Sql-server – the difference between COUNT(*) and COUNT(*) OVER()

sql servert-sqlwindow functions

Take the following code example:

SELECT MaritalStatus,
       COUNT(*) AS CountResult
       COUNT(*) OVER() AS CountOverResult
       FROM (schema).(table)
       GROUP BY Marital Status

COUNT(*) Returns all rows ignoring nulls right?

What does COUNT(*) OVER() do?

This question came in a practice exam so I didn't have the data to query. I have been using Adventure Works and this site http://www.sqlishard.com/Exercise to practice.

If I enter a query like

SELECT ID, COUNT(*) AS 'COUNT(*)' , COUNT(*) OVER() AS 'COUNT(*) OVER()'
FROM Customers
GROUP BY ID

into the practice site I get 3794 rows returned with the Count(*) column full of ones and the Count(*) Over() column full of the total number of rows. I didn't understand this pattern (sorry) so I came here.

Best Answer

COUNT(*) Returns all rows ignoring nulls right?

I'm not sure what you mean by "ignoring nulls" here. It returns the number of rows irrespective of any NULLs

SELECT COUNT(*)       
FROM (VALUES (CAST(NULL AS INT)),
             (CAST(NULL AS INT))) V(C)

Returns 2.

Altering the above query to COUNT(C) would return 0 as when using COUNT with an expression other than * only NOT NULL values of that expression are counted.
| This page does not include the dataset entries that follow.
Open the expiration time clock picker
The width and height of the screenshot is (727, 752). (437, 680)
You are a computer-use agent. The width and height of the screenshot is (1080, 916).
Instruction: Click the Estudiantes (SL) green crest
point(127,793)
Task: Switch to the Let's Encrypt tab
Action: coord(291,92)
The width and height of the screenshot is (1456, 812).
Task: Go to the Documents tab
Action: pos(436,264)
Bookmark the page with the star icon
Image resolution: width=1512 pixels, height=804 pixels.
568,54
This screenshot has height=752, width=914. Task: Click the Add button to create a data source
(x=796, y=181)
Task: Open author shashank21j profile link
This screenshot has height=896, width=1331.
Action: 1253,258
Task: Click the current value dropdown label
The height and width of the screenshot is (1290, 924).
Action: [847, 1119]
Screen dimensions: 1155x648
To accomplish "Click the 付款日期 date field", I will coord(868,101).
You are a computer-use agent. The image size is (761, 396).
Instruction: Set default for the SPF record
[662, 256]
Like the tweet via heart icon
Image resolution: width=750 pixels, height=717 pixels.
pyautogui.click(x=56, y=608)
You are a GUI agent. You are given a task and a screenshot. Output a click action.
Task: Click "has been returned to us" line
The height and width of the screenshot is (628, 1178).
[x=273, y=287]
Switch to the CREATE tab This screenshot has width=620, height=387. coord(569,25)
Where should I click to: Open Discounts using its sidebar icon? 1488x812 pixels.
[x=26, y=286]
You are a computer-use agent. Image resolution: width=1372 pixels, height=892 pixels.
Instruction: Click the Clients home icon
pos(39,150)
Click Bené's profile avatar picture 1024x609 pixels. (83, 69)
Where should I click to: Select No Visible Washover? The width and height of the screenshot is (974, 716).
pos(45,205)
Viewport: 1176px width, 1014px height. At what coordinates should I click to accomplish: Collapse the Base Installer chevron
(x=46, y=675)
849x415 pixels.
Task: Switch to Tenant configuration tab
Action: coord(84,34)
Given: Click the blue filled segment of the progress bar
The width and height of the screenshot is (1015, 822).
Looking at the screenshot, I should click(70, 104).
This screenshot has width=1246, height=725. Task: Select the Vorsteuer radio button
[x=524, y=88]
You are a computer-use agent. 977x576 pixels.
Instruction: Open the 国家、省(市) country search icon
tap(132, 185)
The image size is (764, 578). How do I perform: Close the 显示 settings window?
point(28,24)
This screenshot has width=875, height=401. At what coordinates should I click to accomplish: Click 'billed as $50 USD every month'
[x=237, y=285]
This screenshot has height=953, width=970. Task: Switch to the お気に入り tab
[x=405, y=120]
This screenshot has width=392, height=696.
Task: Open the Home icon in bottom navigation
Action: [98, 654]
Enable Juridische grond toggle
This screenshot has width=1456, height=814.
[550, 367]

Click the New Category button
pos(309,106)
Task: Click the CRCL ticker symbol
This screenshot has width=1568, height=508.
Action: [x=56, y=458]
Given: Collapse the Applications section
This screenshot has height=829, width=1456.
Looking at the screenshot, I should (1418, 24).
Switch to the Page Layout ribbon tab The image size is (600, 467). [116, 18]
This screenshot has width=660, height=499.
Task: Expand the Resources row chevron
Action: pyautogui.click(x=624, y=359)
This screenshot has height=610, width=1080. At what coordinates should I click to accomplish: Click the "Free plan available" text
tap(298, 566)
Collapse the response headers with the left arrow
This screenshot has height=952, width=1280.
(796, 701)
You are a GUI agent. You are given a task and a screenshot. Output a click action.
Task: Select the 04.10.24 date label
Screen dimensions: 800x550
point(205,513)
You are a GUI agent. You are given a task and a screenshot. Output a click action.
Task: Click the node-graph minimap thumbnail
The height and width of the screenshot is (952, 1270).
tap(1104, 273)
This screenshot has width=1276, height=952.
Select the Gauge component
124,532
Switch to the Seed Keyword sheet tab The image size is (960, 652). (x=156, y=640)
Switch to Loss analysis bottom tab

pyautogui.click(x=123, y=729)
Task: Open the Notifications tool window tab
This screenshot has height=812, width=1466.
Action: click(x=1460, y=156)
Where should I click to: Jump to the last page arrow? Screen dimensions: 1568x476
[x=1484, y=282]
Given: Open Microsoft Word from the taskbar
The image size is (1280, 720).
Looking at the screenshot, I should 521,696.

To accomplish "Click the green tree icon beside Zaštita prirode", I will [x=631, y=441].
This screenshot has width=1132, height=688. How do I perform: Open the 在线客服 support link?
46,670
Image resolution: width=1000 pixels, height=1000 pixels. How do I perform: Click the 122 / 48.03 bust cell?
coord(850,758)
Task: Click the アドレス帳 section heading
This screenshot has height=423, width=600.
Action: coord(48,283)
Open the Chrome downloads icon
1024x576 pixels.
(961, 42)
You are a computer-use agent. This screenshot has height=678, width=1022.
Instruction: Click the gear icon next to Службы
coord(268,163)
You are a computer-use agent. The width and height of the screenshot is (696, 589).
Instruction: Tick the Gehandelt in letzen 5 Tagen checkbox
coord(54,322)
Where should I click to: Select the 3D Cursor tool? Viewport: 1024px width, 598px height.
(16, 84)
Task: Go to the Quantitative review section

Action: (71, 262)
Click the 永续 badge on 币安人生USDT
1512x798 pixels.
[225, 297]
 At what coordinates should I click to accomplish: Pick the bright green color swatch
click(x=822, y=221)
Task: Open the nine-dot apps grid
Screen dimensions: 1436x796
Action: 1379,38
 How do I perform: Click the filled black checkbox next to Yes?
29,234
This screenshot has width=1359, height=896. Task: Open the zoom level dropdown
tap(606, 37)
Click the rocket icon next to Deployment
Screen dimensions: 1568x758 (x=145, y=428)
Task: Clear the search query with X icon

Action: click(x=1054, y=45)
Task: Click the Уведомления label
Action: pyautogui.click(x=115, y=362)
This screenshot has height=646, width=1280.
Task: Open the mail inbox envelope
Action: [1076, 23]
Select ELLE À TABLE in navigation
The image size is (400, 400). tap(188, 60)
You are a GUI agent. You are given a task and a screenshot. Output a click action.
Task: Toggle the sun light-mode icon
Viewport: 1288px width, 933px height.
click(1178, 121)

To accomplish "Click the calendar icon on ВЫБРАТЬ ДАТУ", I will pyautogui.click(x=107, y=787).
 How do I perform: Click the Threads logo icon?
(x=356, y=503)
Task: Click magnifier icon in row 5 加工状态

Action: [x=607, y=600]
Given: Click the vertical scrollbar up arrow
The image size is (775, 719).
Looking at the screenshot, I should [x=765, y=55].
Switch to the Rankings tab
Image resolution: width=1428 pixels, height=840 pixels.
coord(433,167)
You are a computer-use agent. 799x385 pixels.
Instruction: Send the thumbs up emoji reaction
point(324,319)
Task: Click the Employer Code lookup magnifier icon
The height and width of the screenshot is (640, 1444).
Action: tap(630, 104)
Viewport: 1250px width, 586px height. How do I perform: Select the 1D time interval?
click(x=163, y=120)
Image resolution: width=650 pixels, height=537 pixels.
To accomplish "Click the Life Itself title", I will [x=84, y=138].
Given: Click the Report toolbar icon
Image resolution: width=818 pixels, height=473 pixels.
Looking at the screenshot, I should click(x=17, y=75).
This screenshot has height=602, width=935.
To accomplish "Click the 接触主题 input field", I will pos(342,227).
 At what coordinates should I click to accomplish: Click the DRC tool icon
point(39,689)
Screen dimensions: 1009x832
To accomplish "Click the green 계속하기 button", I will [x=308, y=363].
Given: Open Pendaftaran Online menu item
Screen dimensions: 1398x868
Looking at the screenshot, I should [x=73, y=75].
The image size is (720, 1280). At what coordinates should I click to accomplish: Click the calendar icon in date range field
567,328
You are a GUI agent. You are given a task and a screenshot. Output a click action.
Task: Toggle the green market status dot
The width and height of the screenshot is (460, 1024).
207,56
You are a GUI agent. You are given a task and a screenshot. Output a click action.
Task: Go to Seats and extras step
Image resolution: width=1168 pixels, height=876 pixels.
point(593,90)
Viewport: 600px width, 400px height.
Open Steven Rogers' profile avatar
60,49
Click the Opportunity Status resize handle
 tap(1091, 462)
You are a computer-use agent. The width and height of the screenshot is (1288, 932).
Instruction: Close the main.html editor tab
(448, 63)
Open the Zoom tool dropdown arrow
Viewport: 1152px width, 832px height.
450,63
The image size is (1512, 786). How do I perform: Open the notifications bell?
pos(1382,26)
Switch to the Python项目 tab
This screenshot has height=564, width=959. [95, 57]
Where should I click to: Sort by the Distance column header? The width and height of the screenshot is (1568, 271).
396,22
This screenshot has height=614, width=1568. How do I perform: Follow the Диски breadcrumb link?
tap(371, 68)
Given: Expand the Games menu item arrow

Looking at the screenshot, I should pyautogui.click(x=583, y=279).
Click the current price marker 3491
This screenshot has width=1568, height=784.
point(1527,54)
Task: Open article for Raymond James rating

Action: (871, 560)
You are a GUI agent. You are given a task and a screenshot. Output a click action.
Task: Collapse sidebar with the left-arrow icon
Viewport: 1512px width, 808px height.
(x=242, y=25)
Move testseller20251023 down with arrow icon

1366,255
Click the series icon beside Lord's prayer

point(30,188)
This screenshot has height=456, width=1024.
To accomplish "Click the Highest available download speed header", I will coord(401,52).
Suppose the table in your question has the following source data

+---------+---------------+
|  Name   | MaritalStatus |
+---------+---------------+
| Albert  | Single        |
| Bob     | Single        |
| Charles | Single        |
| David   | Single        |
| Edward  | Married       |
| Fred    | Married       |
| George  | NULL          |
+---------+---------------+

The query

SELECT MaritalStatus,
       COUNT(*) AS CountResult
FROM   T
GROUP  BY MaritalStatus 

Returns

+---------------+-------------+
| MaritalStatus | CountResult |
+---------------+-------------+
| Single        |           4 |
| Married       |           2 |
| NULL          |           1 |
+---------------+-------------+

Hopefully it is obvious how that result relates to the original data.

What does COUNT(*) OVER() do?

Adding that into the SELECT list for the previous query produces

+---------------+-------------+-----------------+
| MaritalStatus | CountResult | CountOverResult |
+---------------+-------------+-----------------+
| Single        |           4 |               3 |
| Married       |           2 |               3 |
| NULL          |           1 |               3 |
+---------------+-------------+-----------------+

Notice that the result set has 3 rows and CountOverResult is 3. This is not a coincidence.

The reason for this is because it logically operates on the result set after the GROUP BY.

COUNT(*) OVER () is a windowed aggregate. The absence of any PARTITION BY or ORDER BY clause means that the window it operates on is the whole result set.

In the case of the query in your question the value of CountOverResult is the same as the number of distinct MaritalStatus values that exist in the base table because there is one row for each of these in the grouped result.